• Records contained in a dataset:
○ ○ ○ ○ ○

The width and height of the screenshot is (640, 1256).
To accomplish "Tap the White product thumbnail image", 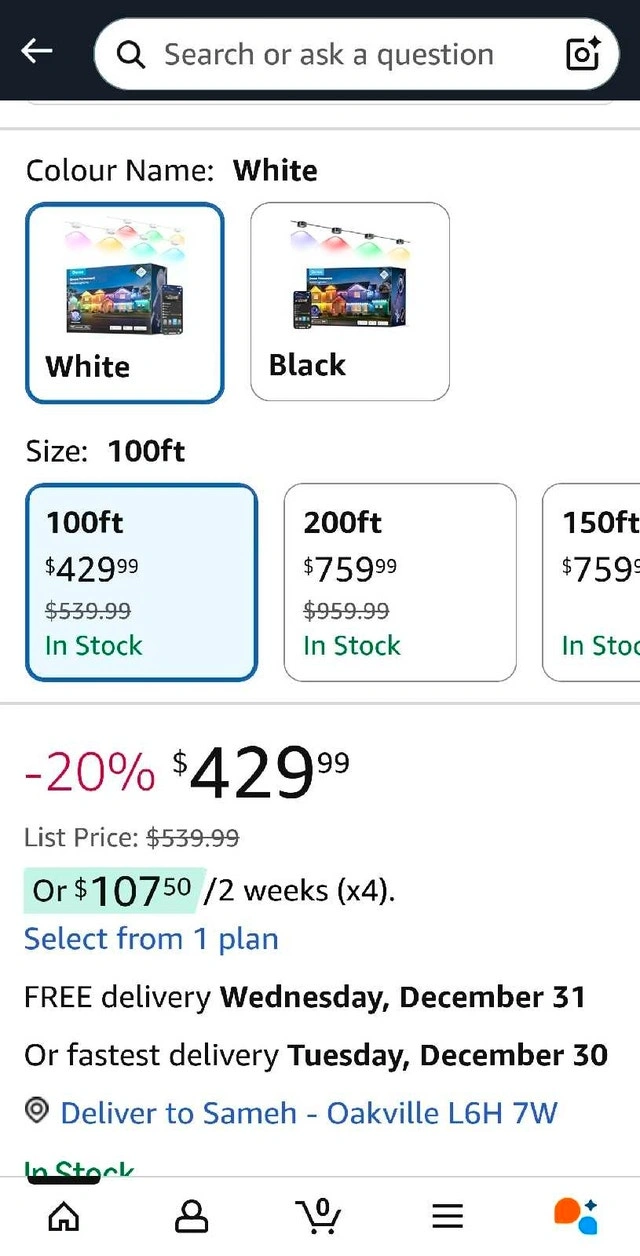I will (124, 280).
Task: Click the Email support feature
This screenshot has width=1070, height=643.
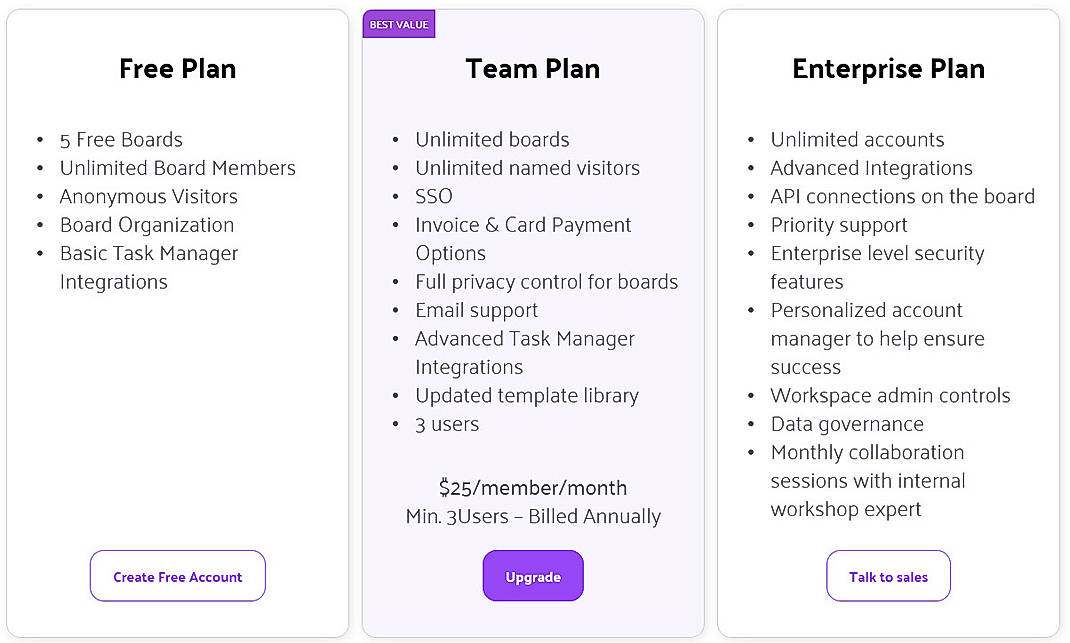Action: pos(477,311)
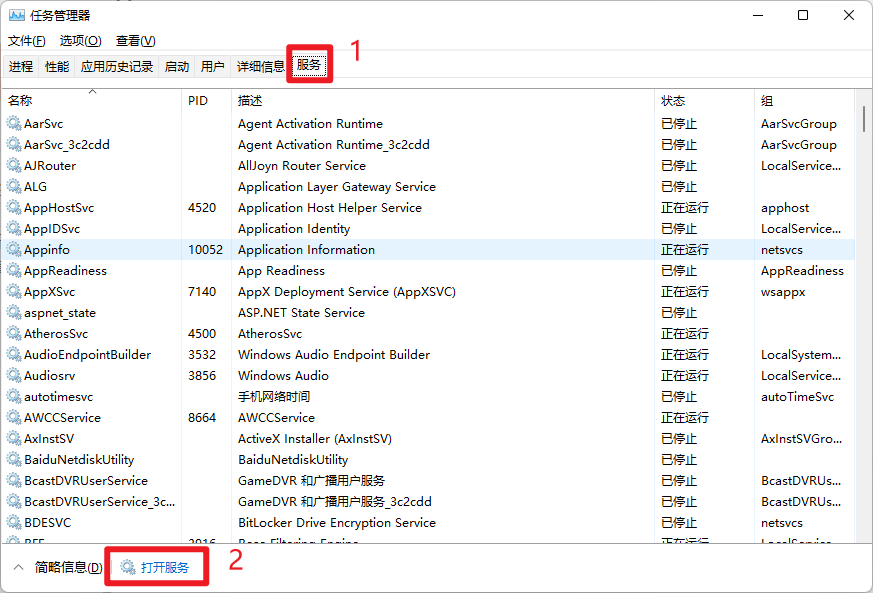Open the 选项 menu

(x=78, y=40)
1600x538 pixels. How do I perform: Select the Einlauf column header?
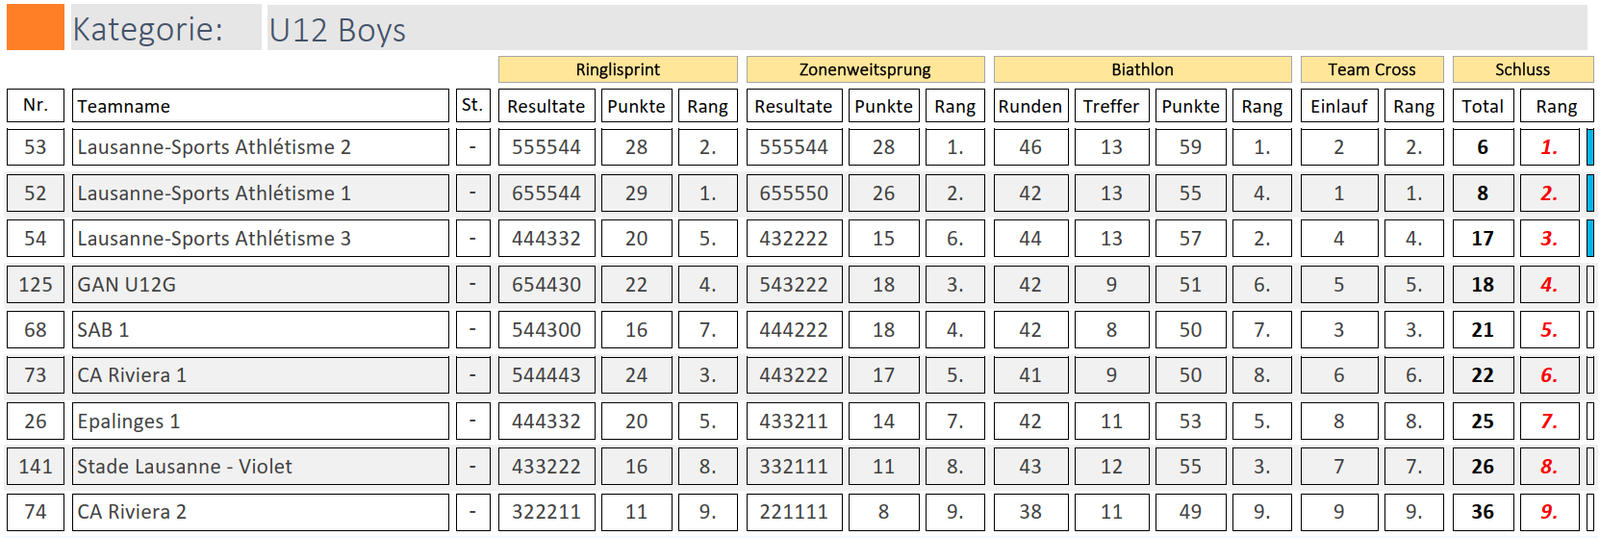coord(1339,106)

○ ○ ○ ○ ○

Your answer must consist solely of the lines from the one containing "Task: Click the Email support feature" through the last line of the records above, copied exactly, with every picture left out.

• Response area:
Task: Click the Email support feature
This screenshot has width=1070, height=643.
Action: pos(477,311)
Open the 选项 menu

(x=78, y=40)
1600x538 pixels. How do I perform: Select the Einlauf column header?
coord(1339,106)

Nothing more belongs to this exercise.